I study geology in college and I've been reading books about historical floods and such. I've actually started to change my views that the Earth was actually created by God such a short time ago. I believe in an "old Earth", created billions of years ago. I think of the story of Noah's Ark more of a metaphor, because a world-scale flood could not have happened based on geological evidence.
oh good, I would judge you hard if you claimed to be a geology student AND a Young Earth Creationist :)
my master's thesis used apatite thermochronology as the main technique/data set. if you google apatite (U-Th)/He or really any radiometric dating technique, you find a lot of WEIRD Young Earth shit with people trying to justify/argue why radiometric ages aren't real. just so strange. personally I don't see any conflict between believing in things like evolution and the earth being 4.5 billion years old, and still believing there's a God that's the mover behind these events. but then again I definitely don't take the Bible literally and never have, so it doesn't bother me in that sense.

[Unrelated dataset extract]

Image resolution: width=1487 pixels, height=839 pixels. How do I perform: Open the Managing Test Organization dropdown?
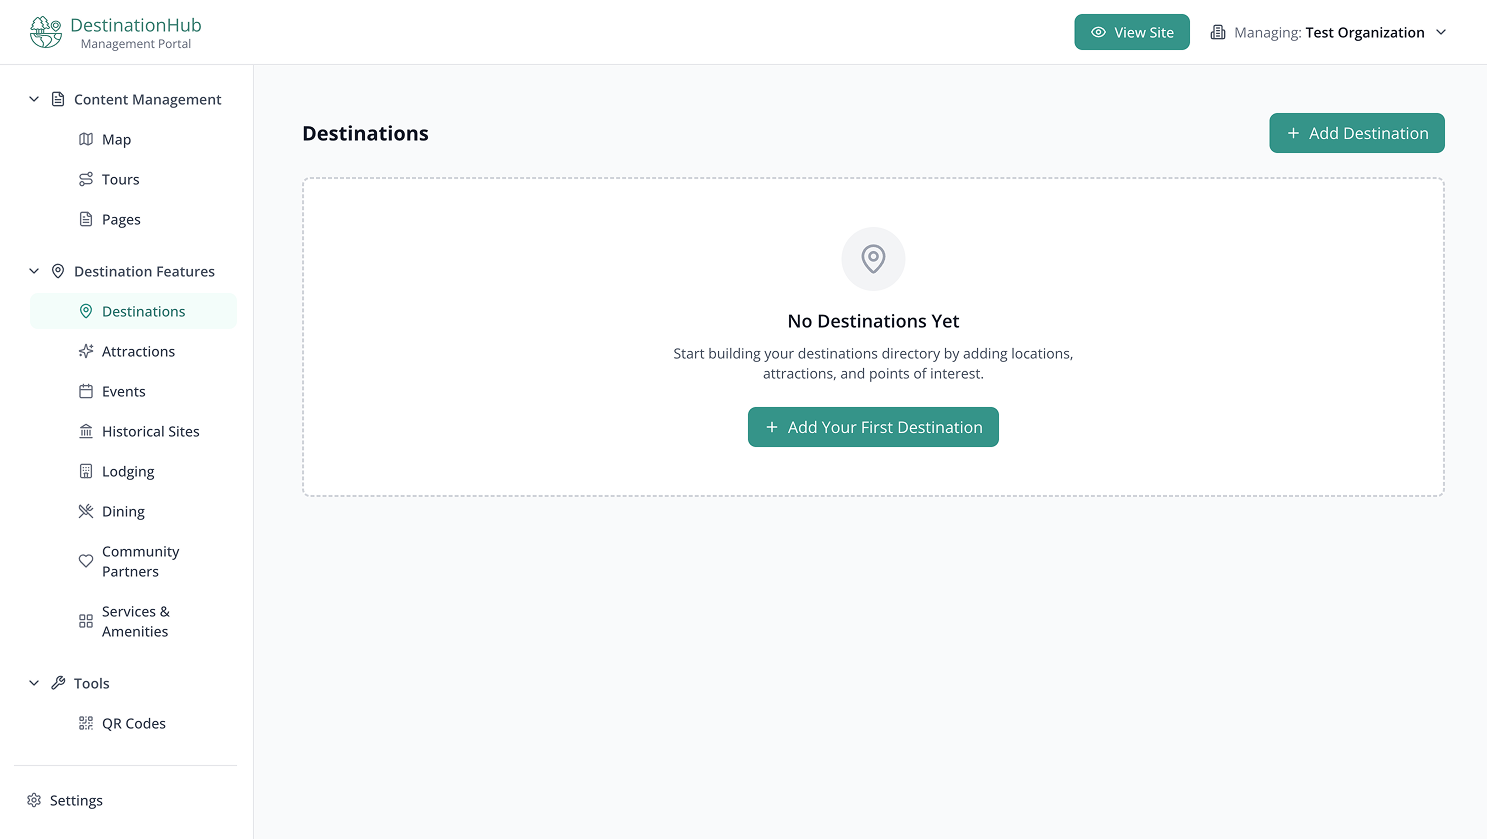[1329, 33]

re. the OP, I find thinking about this stuff super interesting. I love theology. I went to a Catholic university for undergrad, so we had to take three theology classes - the first was about the Christian theological tradition, the second you had more options but they were all about Christianity (I did New Testament), and the third you had a pretty wide range of options... I took a class on Islam in Modern Turkey and we were there for three weeks. it was so cool, and learning about the history of that part of the world and how Christianity, Judaism, and Islam all intersect there was fascinating. also, the similarities between those three religions (basically all believing in the same God, as Cwadda said) was something I hadn't really thought about before.
I was raised Lutheran, and really love the particular congregation I grew up in, but I never really "got" Jesus... he was definitely my least favorite/least well-understood part of the Trinity :) what I eventually figured out about my own religious beliefs is that I basically believe in the God of the Abrahamic faiths (omniscient, omnipotent, benevolent, and on some level incomprehensible to humans... which is where I guess I contradict the Jesus part). I couldn't tell you why I believe in God, I just do, and you couldn't really change my mind, just like I couldn't convince my boyfriend TO believe in God. but any religious beliefs beyond the "God" part seem like pretty much conjecture to me. I don't know why I should believe the Bible and not the Qu'ran, you know? my view is that my belief in an omniscient, omnipotent, and totally good God requires that he/she has SOME reason for everybody believing different shit (including some people not believing in God at all), and no one's going to hell for it. I'm not really worried about what the reason is, I don't think it's possible to know, and I assume I'll find out eventually :)
also, I agree with other people's conjectures on MMM's religious believes. seems more like a humanist to me than anything else.